To decrease NeRF’s high requirement of camera numbers, a typical solution is to learn a deformation function \(\varPhi _t(\textbf{x}):\mathbb {R}^3 \mapsto \mathbb {R}^3\) to map sample points \(\textbf{x}\) in frame t to a shared canonical space [24, 26]. However, restricted by current design, these methods cannot deal with large movements or detailed geometry changes such as clothes wrinkles. To overcome these drawbacks, we resort to the texture map of SMPL as a reference to align 3D points across different frames and jointly train an integral NeRF model.

SMPL [17] is a skinned vertex-based model, which is defined as a function of shape parameters \(\mathbf {\beta }\), pose parameters \(\mathbf {\theta }\) and a rigid transformation \(\textbf{W}\) using Linear Blending Skinning (LBS). The template model \(\mathbf {\bar{T}}\) includes pre-defined 6890 vertices and their connections. With the pose-blend shape \(B_P(\mathbf {\theta )}\) and shape-blend shape \(B_S(\mathbf {\beta })\), the posed mesh \(M(\mathbf {\theta },\mathbf {\beta })\) is got from the following equation:

$$\begin{aligned} M(\mathbf {\theta },\mathbf {\beta }) = \textbf{W}(\mathbf {\bar{T}}+B_S(\mathbf {\beta })+B_P(\mathbf {\theta })). \end{aligned}$$
(2)

In this paper, we assume the posed mesh is pre-computed from the multi-view video and use the texture map of this mesh to conduct the projection function \(\mathcal {P}_\theta \) from observation space to NDF space.

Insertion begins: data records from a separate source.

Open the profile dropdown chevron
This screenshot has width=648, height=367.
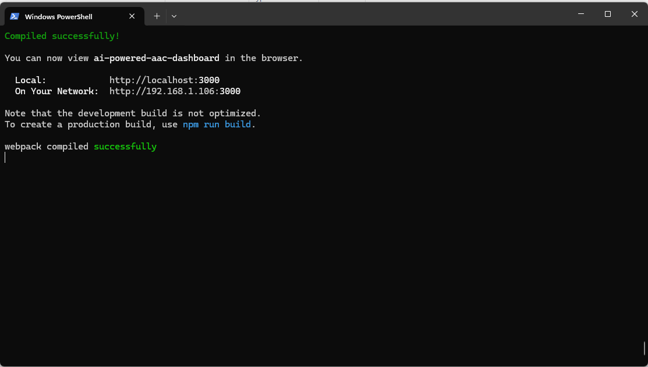click(173, 16)
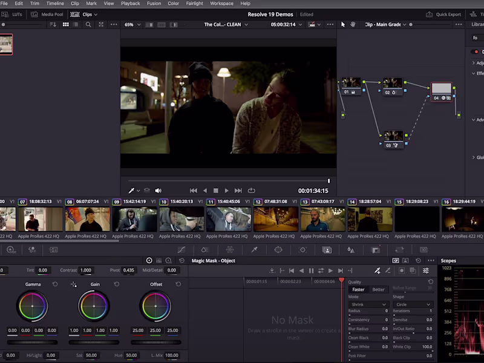Adjust the Gain color wheel

[x=94, y=307]
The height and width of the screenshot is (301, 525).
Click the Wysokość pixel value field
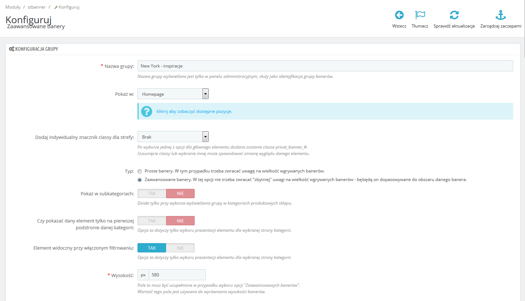pos(177,275)
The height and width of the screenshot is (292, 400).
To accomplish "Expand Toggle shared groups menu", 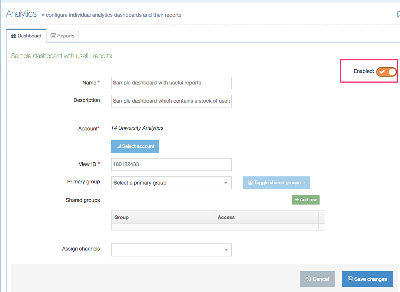I will (276, 183).
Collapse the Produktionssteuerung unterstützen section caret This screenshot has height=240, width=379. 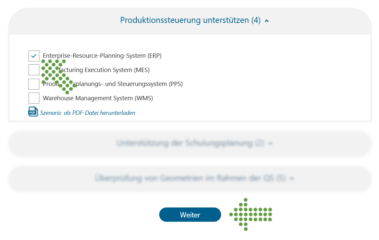(x=266, y=21)
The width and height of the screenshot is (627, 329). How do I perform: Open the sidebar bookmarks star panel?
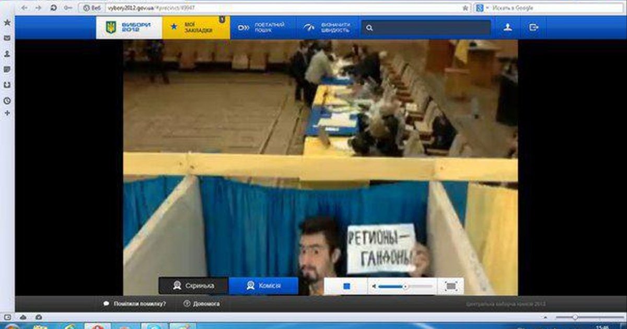pos(7,22)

Coordinates Projection. As shown in Fig. 1, a 3D point \(\textbf{x}=(x,y,z)\) is projected to a point \(\mathbf {u^*}=(u^*,v^*,l^*)\) in the unwrapped Neural Deformable Fields (NDF) space with the projection function \(\mathcal {P}_{\mathcal {\theta }}: \textbf{x} \mapsto \textbf{u}^*\). \(\mathcal {P}_{\mathcal {\theta }}\) first projects the point \(\textbf{x}\) to the closest point \(\mathbf {x'}\in \mathbb {R}^3\) on the fitted SMPL surface. \(\mathbf {x'}\) has a 2D texel coordinate \((u^*,v^*)\) which is defined over SMPL’s texture map and is calculated via:

$$\begin{aligned} (u^*,v^*,f^*) = \mathop {\arg \min }\limits _{u,v,f}\Vert \textbf{x}-B_{u,v}(\mathcal {V}_{[\mathcal {F}(f)])}\Vert _2^2, \end{aligned}$$
(3)

where \(f \in \{1\ldots N_F\}\) is the triangle index, \(\mathcal {V}_{[\mathcal {F}(f)]}\) is the three vertices of triangle \(\mathcal {F}(f)\), \((u,v): u,v \in [0,1]\) are the texel coordinates on the texture map and \(B_{u,v}(\cdot )\) is the barycentric interpolation function. SMPL is designed for modelling skinned human body and cannot capture surface dynamic changes. To model the dynamic geometry that deviates from the SMPL surface, we extend NDF to 3 dimensions with the euclidean distance \(l^*\) between \(\textbf{x}\) and \(\mathbf {x'}\) being the third dimension.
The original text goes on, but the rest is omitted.